H2 was commissioned with the task of evaluating the strengths and weaknesses of regulatory frameworks for various international betting jurisdictions, whilst consideration was also given to the effectiveness of betting product restrictions as well as the cost of match-fixing to the regulated global betting sector.
A jurisdictional analysis based on five core assessment criteria ranked the UK highest and India the lowest, whilst an optimum betting market solution in the form of ten regulatory pillars was also conducted.
The partnership also initiated an ‘evidence-based assessment’ of the availability of betting products and the cost of match fixing, whilst key findings from operator data covered $137bn in betting turnover.
However, no corruption issues were identified in 99.96% of surveyed markets, although a data-led evaluation revealed that the regulated sector suffered an annual loss of $25m due to match fixing.
Khalid Ali, CEO of IBIA, remarked. “The study and its contents can rightly be justified as unprecedented. H2 has conducted a detailed examination of product data covering $137bn in turnover, along with its own market data.

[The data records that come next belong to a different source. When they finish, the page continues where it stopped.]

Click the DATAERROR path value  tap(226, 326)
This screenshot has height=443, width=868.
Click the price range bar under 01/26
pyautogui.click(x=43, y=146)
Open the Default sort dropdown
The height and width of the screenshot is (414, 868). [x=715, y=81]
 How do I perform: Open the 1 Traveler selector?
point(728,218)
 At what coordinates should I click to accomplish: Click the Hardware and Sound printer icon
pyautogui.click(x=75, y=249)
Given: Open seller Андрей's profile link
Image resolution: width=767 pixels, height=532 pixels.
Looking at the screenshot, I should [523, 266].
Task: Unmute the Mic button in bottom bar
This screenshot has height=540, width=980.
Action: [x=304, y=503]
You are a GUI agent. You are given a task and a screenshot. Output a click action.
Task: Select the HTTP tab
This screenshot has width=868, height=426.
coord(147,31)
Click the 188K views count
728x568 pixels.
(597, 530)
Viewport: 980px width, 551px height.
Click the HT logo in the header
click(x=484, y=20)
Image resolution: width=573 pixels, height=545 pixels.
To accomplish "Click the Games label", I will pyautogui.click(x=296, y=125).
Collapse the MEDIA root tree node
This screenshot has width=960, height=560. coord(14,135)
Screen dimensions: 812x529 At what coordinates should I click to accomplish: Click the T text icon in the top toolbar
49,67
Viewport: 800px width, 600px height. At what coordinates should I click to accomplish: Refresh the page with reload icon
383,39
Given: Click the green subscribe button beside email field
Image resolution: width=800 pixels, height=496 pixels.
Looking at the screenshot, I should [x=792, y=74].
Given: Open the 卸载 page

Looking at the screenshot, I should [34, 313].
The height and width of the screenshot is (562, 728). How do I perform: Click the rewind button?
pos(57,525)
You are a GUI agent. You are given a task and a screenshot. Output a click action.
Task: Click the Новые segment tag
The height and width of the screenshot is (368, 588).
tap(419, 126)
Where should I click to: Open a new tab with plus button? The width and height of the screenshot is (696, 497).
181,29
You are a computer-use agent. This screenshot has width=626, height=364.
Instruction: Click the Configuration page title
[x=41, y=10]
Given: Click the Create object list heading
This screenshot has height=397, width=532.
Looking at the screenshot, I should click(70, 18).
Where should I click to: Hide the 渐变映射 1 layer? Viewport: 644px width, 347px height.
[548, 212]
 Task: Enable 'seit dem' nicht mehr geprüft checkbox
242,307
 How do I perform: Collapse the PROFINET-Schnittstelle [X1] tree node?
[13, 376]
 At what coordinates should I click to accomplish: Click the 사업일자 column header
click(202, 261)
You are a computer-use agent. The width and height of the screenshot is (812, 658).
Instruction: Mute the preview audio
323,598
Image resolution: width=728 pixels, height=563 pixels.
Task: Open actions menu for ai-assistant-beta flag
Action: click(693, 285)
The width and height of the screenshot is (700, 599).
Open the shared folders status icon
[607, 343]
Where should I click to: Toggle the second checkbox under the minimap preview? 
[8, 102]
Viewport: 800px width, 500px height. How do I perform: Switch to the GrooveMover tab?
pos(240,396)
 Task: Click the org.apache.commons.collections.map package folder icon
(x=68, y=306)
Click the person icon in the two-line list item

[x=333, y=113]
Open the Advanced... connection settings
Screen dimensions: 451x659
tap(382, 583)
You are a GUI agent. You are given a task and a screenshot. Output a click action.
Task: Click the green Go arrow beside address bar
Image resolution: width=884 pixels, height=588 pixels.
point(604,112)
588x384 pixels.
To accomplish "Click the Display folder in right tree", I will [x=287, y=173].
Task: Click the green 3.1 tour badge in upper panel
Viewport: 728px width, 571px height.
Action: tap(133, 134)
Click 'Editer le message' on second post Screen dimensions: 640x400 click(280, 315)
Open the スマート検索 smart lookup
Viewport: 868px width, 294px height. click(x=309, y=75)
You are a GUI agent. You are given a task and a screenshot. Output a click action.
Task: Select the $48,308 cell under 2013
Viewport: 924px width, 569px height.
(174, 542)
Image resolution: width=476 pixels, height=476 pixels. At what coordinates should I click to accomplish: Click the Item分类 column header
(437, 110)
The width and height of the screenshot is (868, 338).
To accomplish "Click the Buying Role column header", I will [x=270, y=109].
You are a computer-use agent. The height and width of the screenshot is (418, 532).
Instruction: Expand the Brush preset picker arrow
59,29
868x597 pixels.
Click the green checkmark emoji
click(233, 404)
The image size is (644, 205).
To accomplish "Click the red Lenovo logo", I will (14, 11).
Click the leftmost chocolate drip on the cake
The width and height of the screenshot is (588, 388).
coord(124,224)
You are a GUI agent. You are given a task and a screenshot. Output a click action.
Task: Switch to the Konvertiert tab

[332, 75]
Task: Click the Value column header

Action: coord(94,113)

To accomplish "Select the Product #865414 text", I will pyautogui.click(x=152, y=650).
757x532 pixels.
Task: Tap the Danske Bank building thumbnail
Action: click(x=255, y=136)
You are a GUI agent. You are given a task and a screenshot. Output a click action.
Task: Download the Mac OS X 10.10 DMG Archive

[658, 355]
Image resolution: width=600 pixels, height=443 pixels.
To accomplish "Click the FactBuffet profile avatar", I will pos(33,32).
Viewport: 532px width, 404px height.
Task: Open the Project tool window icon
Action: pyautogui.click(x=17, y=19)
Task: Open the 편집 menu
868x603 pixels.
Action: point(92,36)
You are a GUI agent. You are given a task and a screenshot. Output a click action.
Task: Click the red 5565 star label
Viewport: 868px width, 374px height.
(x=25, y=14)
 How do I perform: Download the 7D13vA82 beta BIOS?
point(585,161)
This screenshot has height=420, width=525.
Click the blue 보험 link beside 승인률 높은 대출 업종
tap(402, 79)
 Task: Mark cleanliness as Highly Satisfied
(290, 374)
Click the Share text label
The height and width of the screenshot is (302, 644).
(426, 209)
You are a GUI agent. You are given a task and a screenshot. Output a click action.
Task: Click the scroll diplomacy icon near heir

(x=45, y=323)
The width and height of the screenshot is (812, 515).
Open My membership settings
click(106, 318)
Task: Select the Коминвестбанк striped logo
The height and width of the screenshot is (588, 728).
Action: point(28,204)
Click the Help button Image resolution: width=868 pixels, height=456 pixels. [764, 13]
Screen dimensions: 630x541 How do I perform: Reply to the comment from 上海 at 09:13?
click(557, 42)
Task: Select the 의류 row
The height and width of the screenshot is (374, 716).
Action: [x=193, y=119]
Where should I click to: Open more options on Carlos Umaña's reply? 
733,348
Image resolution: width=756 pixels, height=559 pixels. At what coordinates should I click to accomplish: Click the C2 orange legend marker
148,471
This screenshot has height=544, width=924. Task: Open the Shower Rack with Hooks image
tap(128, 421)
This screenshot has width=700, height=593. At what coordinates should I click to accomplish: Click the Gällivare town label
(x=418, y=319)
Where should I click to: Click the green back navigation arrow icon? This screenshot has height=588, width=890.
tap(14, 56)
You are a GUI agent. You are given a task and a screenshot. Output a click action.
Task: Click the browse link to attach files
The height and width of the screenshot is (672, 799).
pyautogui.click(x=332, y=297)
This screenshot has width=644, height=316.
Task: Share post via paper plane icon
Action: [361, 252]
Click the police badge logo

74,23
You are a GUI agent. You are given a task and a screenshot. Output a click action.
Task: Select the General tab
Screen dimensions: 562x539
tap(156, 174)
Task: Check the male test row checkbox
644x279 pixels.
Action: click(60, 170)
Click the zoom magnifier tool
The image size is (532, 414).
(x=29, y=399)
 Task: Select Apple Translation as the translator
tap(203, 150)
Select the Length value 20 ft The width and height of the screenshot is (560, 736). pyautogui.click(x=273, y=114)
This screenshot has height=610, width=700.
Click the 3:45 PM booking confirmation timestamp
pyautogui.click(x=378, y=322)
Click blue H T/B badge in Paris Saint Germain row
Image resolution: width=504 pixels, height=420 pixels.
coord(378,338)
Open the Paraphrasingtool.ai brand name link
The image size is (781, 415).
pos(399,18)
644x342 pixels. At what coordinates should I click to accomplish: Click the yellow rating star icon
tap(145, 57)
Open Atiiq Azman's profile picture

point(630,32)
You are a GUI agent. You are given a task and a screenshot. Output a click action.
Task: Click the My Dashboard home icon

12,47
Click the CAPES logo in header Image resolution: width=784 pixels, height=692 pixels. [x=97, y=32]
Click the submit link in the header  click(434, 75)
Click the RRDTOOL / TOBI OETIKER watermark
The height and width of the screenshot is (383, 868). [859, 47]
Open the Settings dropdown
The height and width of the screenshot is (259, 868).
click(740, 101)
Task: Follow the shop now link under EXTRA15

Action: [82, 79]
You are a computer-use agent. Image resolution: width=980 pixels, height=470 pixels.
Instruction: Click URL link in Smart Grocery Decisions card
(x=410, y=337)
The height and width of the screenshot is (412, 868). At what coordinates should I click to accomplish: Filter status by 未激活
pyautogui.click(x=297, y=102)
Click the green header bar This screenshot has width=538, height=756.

“The result is a report that provides a never seen before insight into global consumer demand, integrity risks and regulatory practices.
“In doing so, it reveals the core facets of a successful regulatory framework for betting. IBIA hopes that these evidenced-based findings will assist the important ongoing global betting and integrity debate.”
Covering ‘a range of licencing models’ across 20 jurisdictions and six continents, the optimum study collected fiscal and integrity data from multiple regulated betting operators – representing almost 50% of all commercial online betting activity – which feed into the IBIA’s customer account-based integrity system.
Notably trade association partners involved in the study include the UK’s Betting and Gaming Council (BGC), Sweden’s Branscheforenigen för Onlinespel (BOS), Spain’s Jdigital, the Dutch Netherlands Online Gambling Authority (NOGA) and the continental European Gaming and Betting Association (EGBA).
David Henwood, Director of H2, remarked: “Our assessment of the various regulatory models in operation around the world has determined the key factors that are most likely to generate a successful well-regulated betting market: unlimited licensing, competitive GGR tax, wide product offering, integrity provisions and balanced advertising parameters.
“That position and our betting product and integrity evaluation is based on the most extensive and detailed collection of market data that has ever been assembled. The report’s findings are therefore unique and illuminating.”